» **EXTRACT**:
- - - -
Ottawa, December 23, 2010 – The Canadian Broadcast Standards Council (CBSC) today released two decisions concerning comments that were broadcast about men’s figure skating and an American figure skater in particular during the 2010 Winter Olympics. The first decision related to the Olympic morning information program Le réveil olympique broadcast on both Réseau des sports (RDS) and V. The second decision related to comments made on Dupont le midi, a talk show broadcast on CHOI-FM (Radio X, Quebec City). The CBSC found that the observations made about men’s figure skating on Le réveil olympique were acceptable under the broadcast codes of standards, but that the comments made on Dupont le midi went too far because the hosts used derisive, denigrating terms for homosexuals.
On Le réveil olympique, host Claude Mailhot and guest analyst Alain Goldberg discussed men’s figure skating and commented on the style and costume of American competitor Johnny Weir, who had worn lipstick and a black and pink outfit for his short programme. They expressed concerns that Weir was perpetuating the stereotype of men’s figure skating as an effeminate sport. They acknowledged that their statements might not be viewed as “politically correct” and joked that Weir should undergo gender testing. They also remarked, however, that Weir had the right to dress and act however he wished. This conversation generated a public outcry and the two men apologized on air two days later for their comments.
The CBSC received 119 complaints about the broadcast, but only the Quebec Council of Gays and Lesbians (QCGL) and one other individual viewer requested that the CBSC investigate further. The complainants alleged that the comments were discriminatory towards homosexuals. The CBSC’s Quebec Regional Panel noted that “There would certainly have been better, safer, more tasteful ways for the broadcasters to have had their discussion on that subject [Weir’s costume and performance],” but the Panel concluded that the comments were not particularly negative and certainly not abusive on the basis of sexual orientation, as would be required to breach the Human Rights Clauses of the Canadian Association of Broadcasters’ (CAB) Code of Ethics and Equitable Portrayal Code. The Panel also observed that the list of identifiable groups in those clauses does not extend to sports figures or athletes.
- - - -
» **TASKS AND EXERCISES**:
**1)** Answer each question from the CBSC release on the figure skating comments.
(a) Which station broadcast Dupont le midi?
(b) What did Johnny Weir wear for his short programme?
(c) Apart from one individual viewer, who asked the CBSC to investigate further?
**2)** Carry on the CBSC release on the figure skating comments from where it stops.

» **DATASET SECTION**:
- - - -
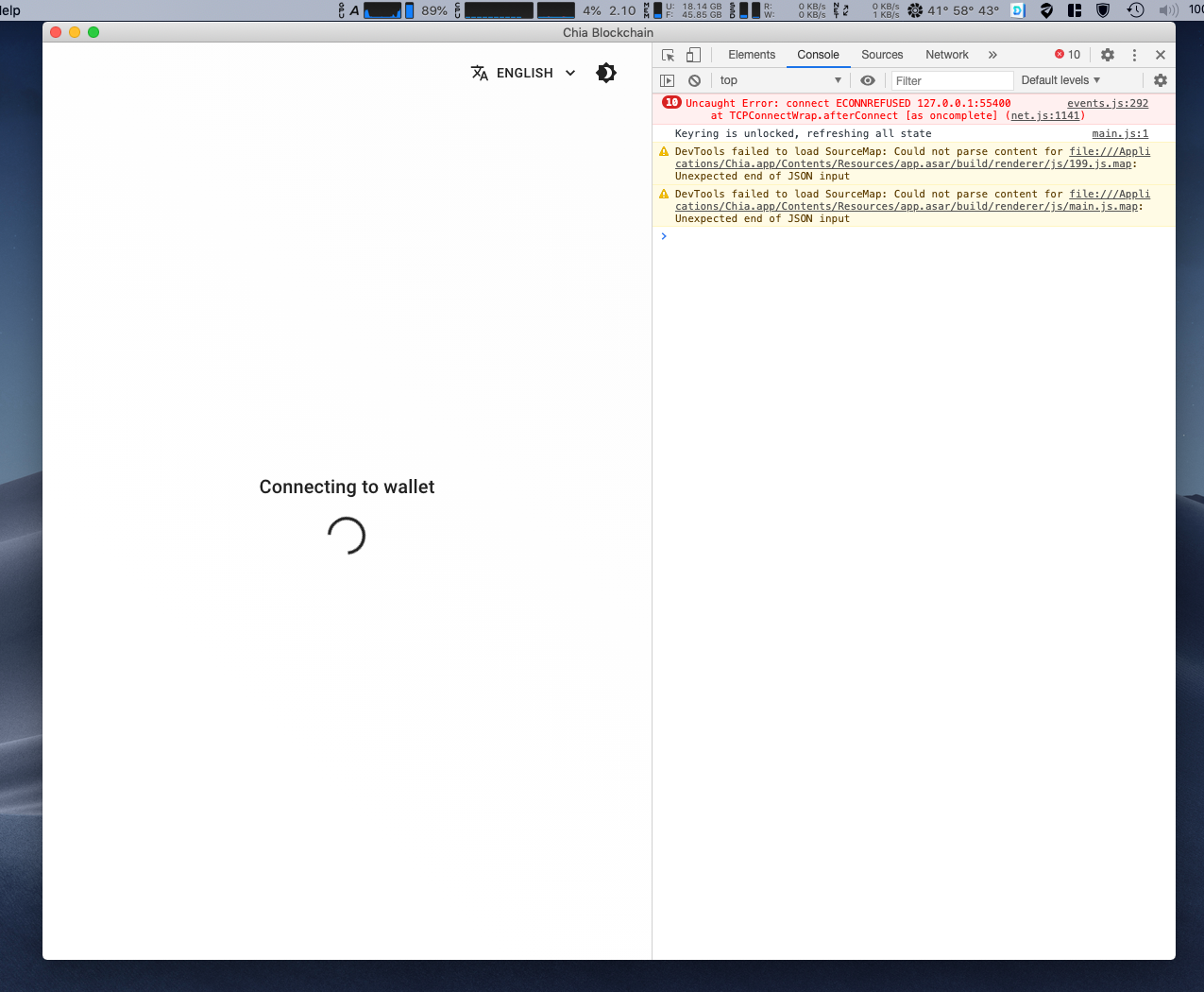Click the spinning progress indicator

[346, 536]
- - - -
» **TASK RESPONSES**:
**1)**
(a) CHOI-FM (Radio X, Quebec City)
(b) Lipstick and a black and pink outfit
(c) The Quebec Council of Gays and Lesbians (QCGL)

**2)**
The Panel reached a different conclusion with respect to the comments made on Dupont le midi. On February 19, 2010, host Stéphane Dupont stated that he could not understand why Mailhot and Goldberg’s comments had generated so much controversy because they had merely pointed out that there was [translation] “a queer in a sport for queers” [“un fif dans un sport de fifs”]. Dupont repeatedly used the words “fif” and “tapette” [“queer” and “fag”] to describe homosexuals in a derogatory tone throughout the discussion. The CBSC again received a complaint from the QCGL and a different individual audience member, both alleging that the comments were discriminatory.
The Quebec Panel found a violation of the Human Rights Clauses in this case because “the words and phrases and the tone of the host in enunciating them were scornful, derisive and denigrating.”
Canada’s private broadcasters have themselves created industry standards in the form of Codes on ethics, equitable portrayal, television violence and journalistic independence by which they expect the members of their profession will abide. In 1990, they also created the CBSC, which is the self-regulatory body with the responsibility of administering those professional broadcast Codes and the pay television Codes, as well as the Code dealing with journalistic ethics created by the RTNDA – Association of Electronic Journalists in 1970. Nearly 760 radio stations, satellite radio services, television stations and specialty services from across Canada are members of the Council.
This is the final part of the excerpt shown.